FILSUF legalis seperti Han Fei Zi dalam uraiannya tentang 'Legalisme Otokratik' memberi tekanan pada arti pentingnya hukum ketat dan aturan yang tidak fleksibel untuk mengendalikan rakyat dan memperkuat otoritas penguasa (kekuasaan). Para akademisi menemukan sejarah awal legalisme otokratik dalam tradisi Legalisme Tiongkok. faham ini berkembang selama periode negara-negara berperang 475--221 Sebelum Masehi (SM) didaerah Tiongkok kuno.
- - - - - - - - - - - -
Kekaisaran Romawi, juga menganut Legalisme Otokratik, di bawah pemerintahan para Kaisar, hukum sering digunakan sebagai alat efektif untuk menjaga, mempertahankan pamor kekuasaan dan mengendalikan wilayah yang luas. Seperti Nero dan Caligula diketahui menggunakan hukum secara sewenang-wenang dalam menindas lawan politik dan menjaga kontrol atas populasi.
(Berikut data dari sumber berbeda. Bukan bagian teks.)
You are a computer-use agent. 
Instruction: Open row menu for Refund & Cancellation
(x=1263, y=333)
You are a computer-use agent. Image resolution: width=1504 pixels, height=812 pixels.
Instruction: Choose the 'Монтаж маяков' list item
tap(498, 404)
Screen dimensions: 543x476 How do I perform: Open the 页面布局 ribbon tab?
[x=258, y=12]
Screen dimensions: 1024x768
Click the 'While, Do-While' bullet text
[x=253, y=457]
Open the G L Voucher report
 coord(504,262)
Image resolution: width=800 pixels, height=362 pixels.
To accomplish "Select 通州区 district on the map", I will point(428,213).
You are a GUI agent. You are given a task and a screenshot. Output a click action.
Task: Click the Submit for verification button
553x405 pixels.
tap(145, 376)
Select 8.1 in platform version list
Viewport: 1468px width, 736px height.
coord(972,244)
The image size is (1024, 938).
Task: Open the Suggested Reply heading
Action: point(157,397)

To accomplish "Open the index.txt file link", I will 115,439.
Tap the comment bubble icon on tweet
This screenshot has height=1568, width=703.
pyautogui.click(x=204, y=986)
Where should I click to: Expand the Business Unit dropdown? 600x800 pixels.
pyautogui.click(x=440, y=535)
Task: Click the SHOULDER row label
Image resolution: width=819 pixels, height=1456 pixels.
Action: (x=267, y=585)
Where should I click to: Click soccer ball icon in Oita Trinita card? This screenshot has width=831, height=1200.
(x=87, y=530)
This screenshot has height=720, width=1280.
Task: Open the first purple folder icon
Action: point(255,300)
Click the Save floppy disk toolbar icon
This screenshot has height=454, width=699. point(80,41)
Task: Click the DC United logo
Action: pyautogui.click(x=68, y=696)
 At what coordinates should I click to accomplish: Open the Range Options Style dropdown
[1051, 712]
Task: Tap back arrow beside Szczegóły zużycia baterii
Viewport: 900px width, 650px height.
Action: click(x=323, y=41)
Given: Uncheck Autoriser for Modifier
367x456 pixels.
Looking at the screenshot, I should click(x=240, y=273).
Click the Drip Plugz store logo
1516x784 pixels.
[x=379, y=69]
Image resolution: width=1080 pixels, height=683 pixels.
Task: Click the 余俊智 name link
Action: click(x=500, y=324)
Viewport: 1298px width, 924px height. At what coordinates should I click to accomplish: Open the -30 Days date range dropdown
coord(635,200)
Roma tidak sendiri, Kekaisaran Bizantium termasuk dantaranya, praktik hukum juga digunakan sebagai instrumen kekuasaan. Kaisar-kaisar Bizantium sangat sering menerapkan hukum ketat demi menjaga stabilitas kekaisaran dan menekan oposisi (lawan politik) terutama dalam masa-masa krisis atau perang.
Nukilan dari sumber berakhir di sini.